Records —
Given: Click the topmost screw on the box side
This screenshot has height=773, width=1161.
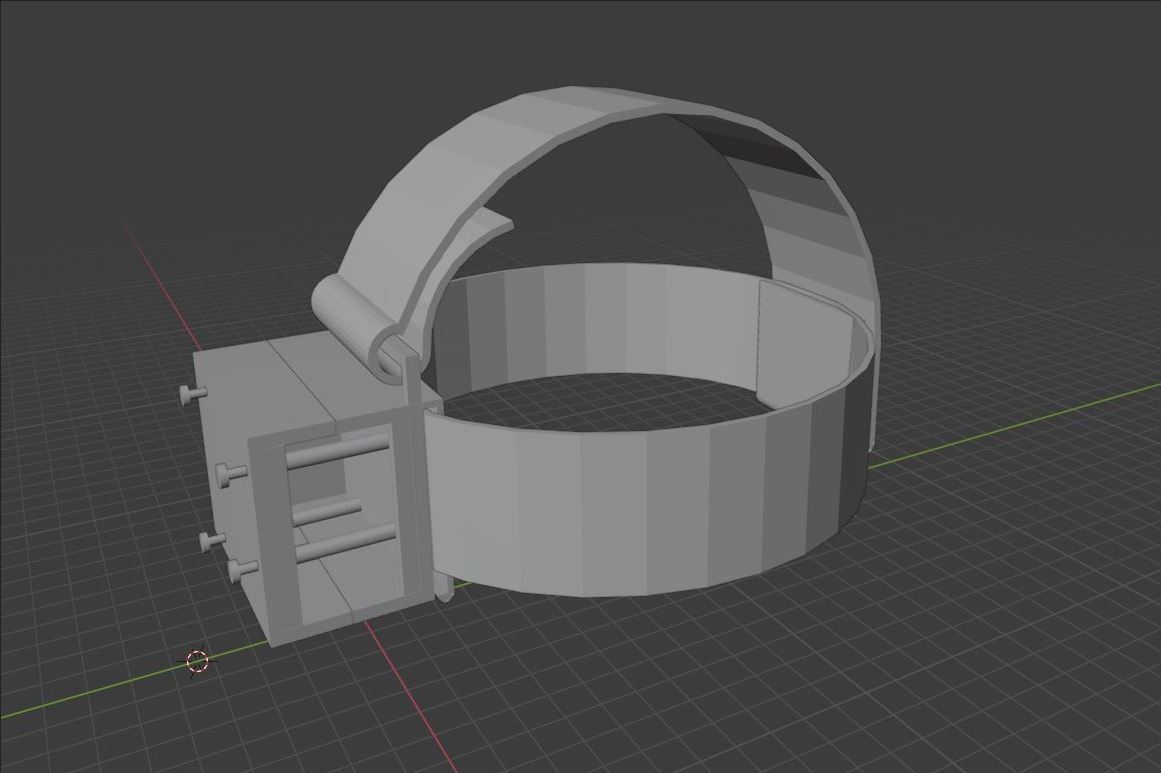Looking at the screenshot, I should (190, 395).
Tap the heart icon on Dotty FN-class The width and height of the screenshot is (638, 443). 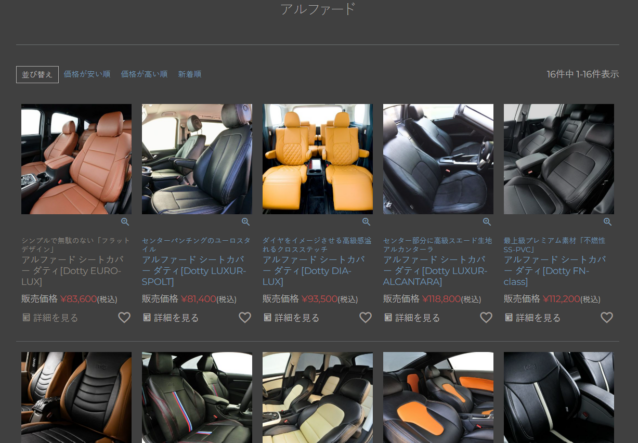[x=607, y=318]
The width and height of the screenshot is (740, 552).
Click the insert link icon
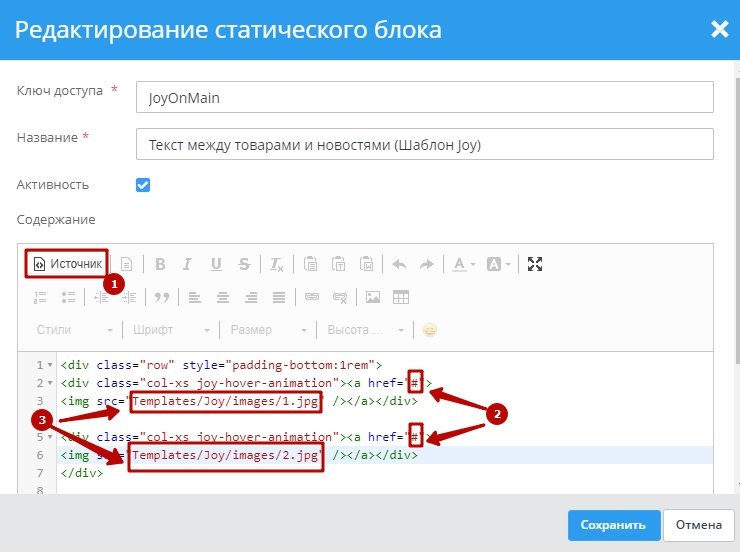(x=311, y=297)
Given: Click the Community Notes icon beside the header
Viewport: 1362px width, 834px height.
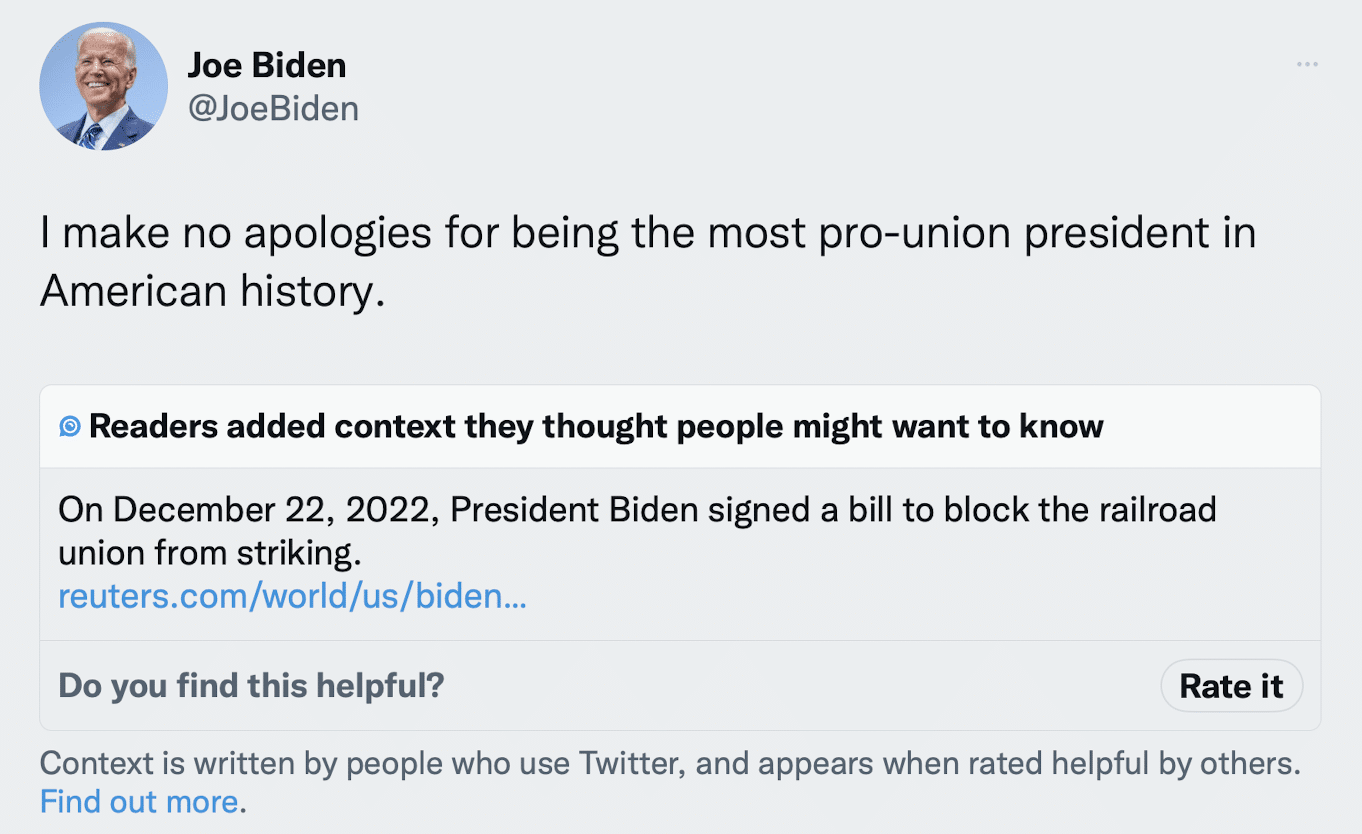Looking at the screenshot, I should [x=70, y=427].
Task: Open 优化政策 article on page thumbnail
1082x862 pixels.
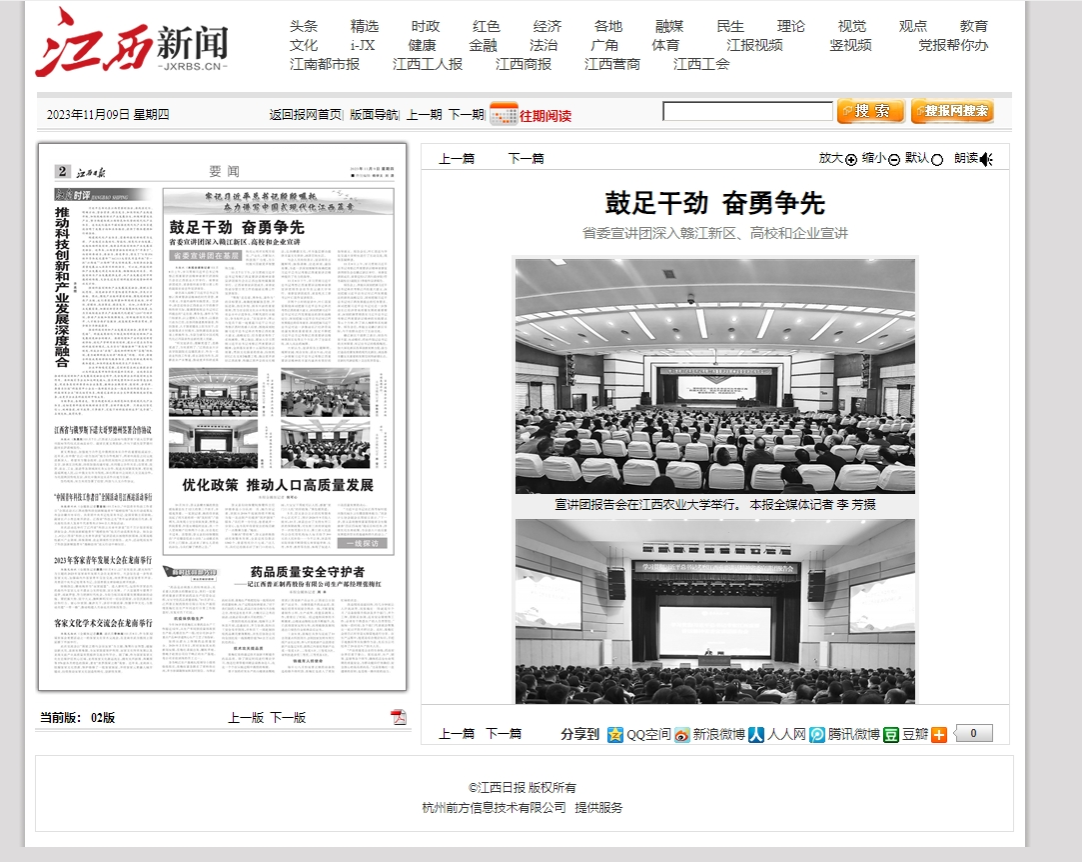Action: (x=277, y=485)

Exercise requirements —
Output, exactly and with no pictures, every line from the one that contains "Viewport: 1362px width, 834px height." through the final line of the entries.

Solution to this problem —
Viewport: 1362px width, 834px height.
Looking at the screenshot, I should [x=70, y=427].
Task: Open 优化政策 article on page thumbnail
1082x862 pixels.
Action: (x=277, y=485)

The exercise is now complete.